### RECORD EXTRACTS:
╭──
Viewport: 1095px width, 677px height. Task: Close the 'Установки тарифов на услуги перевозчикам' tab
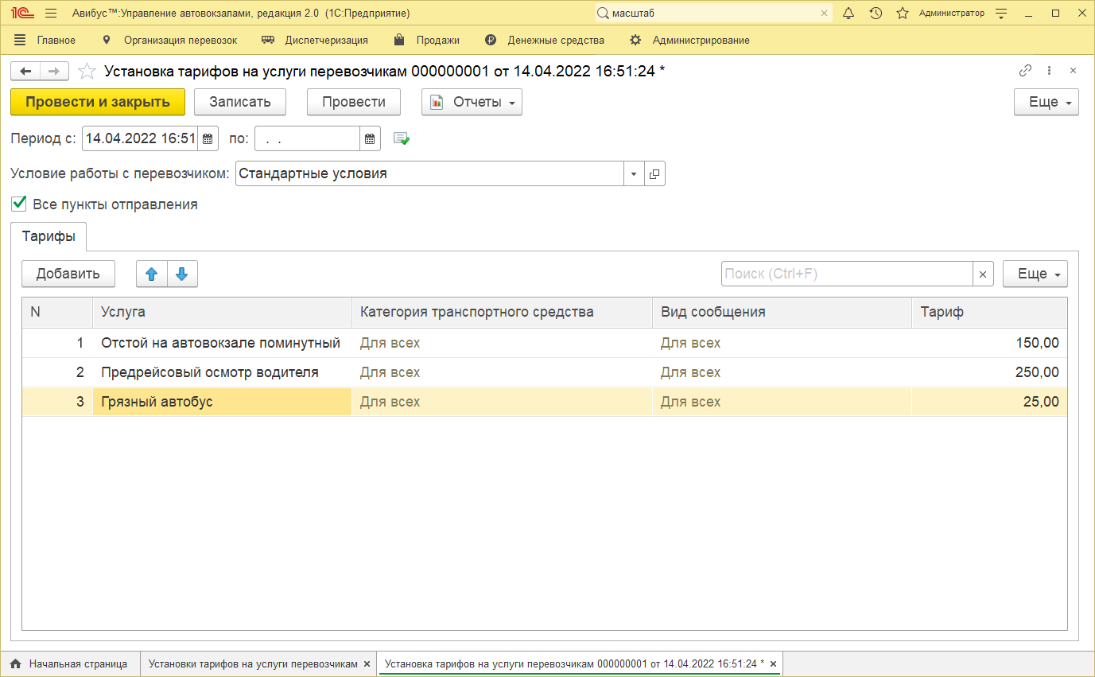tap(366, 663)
╰──
╭──
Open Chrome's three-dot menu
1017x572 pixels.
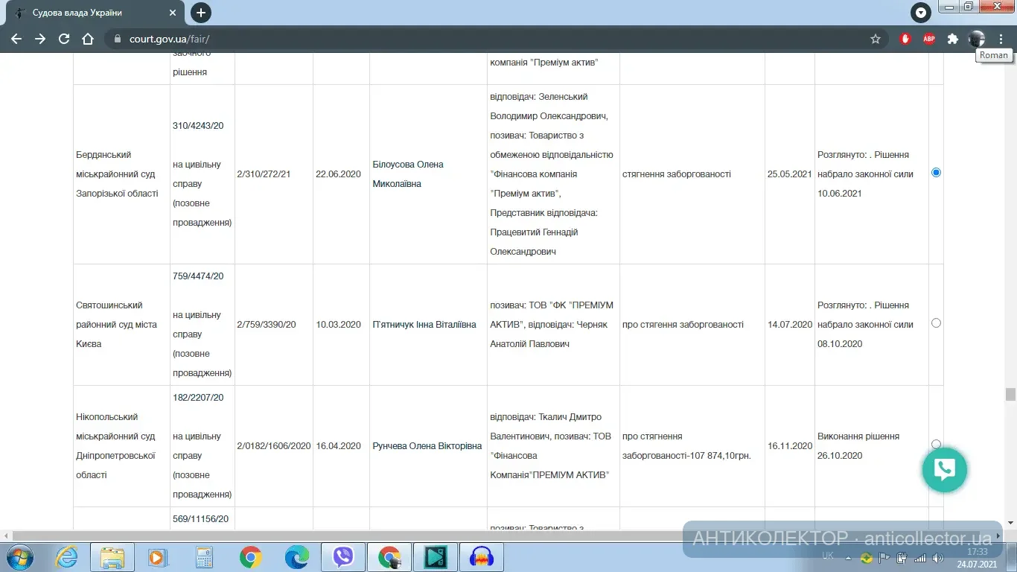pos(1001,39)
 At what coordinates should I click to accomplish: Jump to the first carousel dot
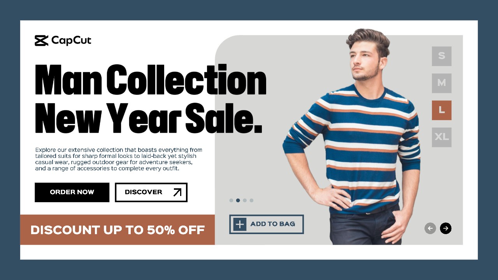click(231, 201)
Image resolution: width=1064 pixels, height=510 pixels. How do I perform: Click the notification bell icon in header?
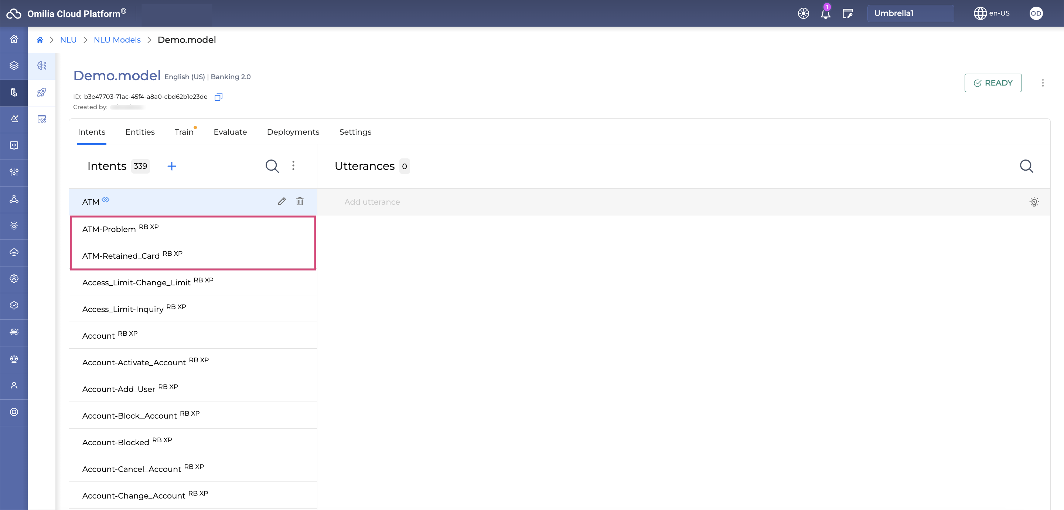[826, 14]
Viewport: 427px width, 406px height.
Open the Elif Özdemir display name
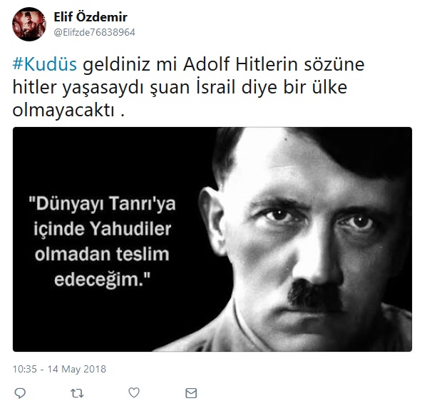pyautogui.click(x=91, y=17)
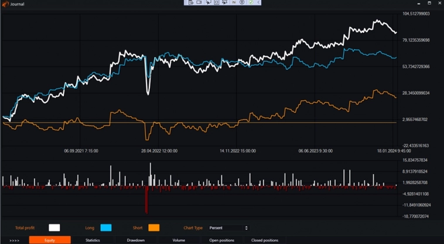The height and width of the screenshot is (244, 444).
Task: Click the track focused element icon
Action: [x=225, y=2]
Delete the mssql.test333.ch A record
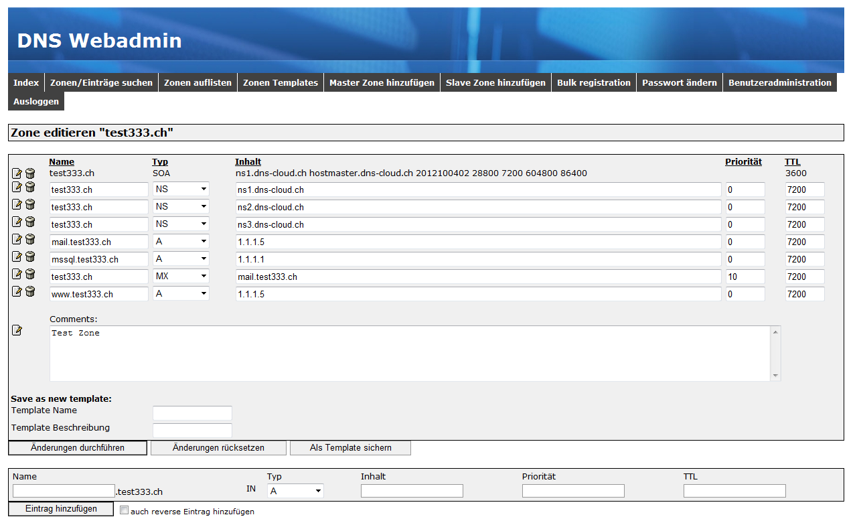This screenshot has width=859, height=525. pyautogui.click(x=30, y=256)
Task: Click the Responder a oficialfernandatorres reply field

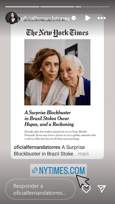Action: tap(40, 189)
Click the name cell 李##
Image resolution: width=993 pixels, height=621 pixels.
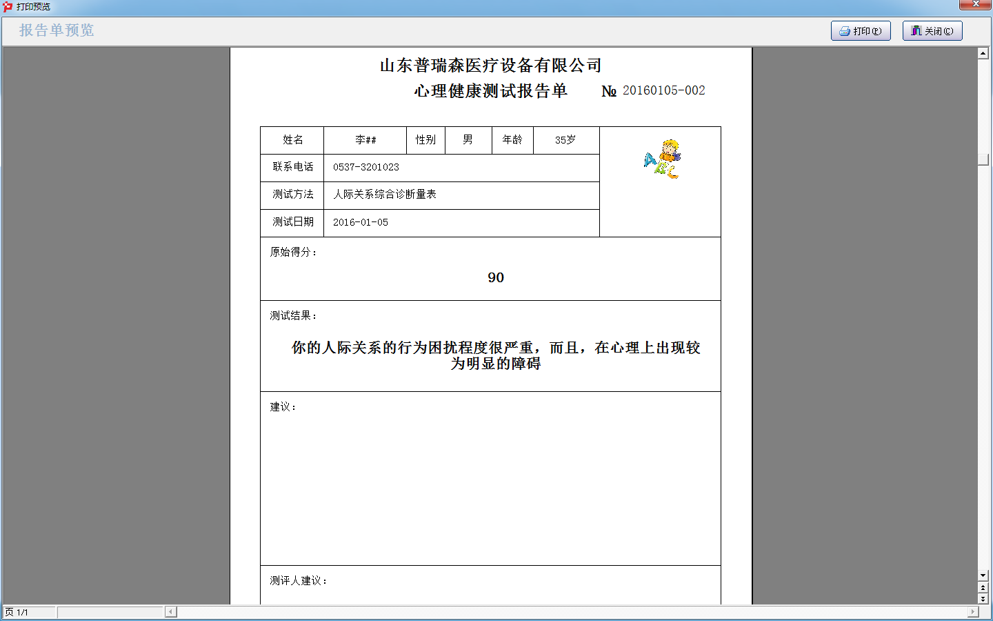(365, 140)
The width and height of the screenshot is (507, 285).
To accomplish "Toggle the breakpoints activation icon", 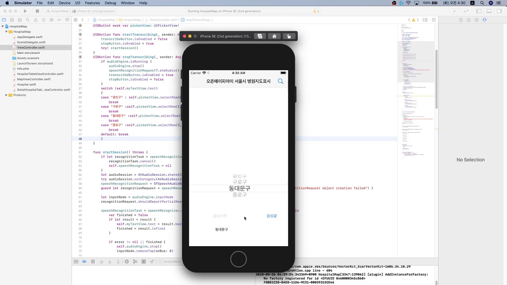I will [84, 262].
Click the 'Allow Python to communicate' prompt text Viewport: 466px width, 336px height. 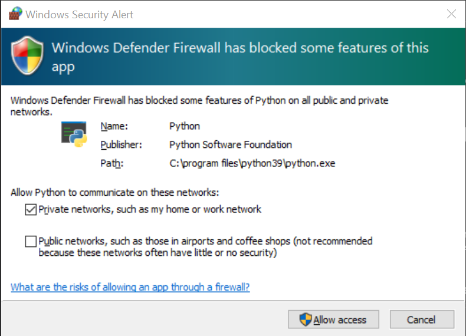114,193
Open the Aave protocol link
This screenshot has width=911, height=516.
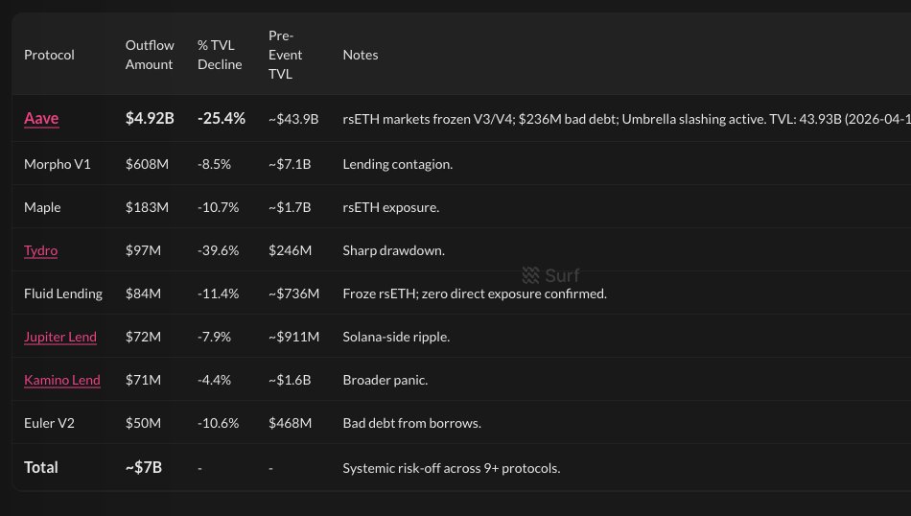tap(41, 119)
╰──
### WHAT IS REQUIRED:
Output the records starting at the line containing "Viewport: 1095px width, 677px" and ending at the line containing "tap(366, 663)" as a two-column CSV with columns instruction and coordinates, one row per record, with each value in a quoted field and line breaks turned into spaces. Leave the pictures out.

### FINISHED EXERCISE:
instruction,coordinates
"Viewport: 1095px width, 677px height. Task: Close the 'Установки тарифов на услуги перевозчикам' tab","tap(366, 663)"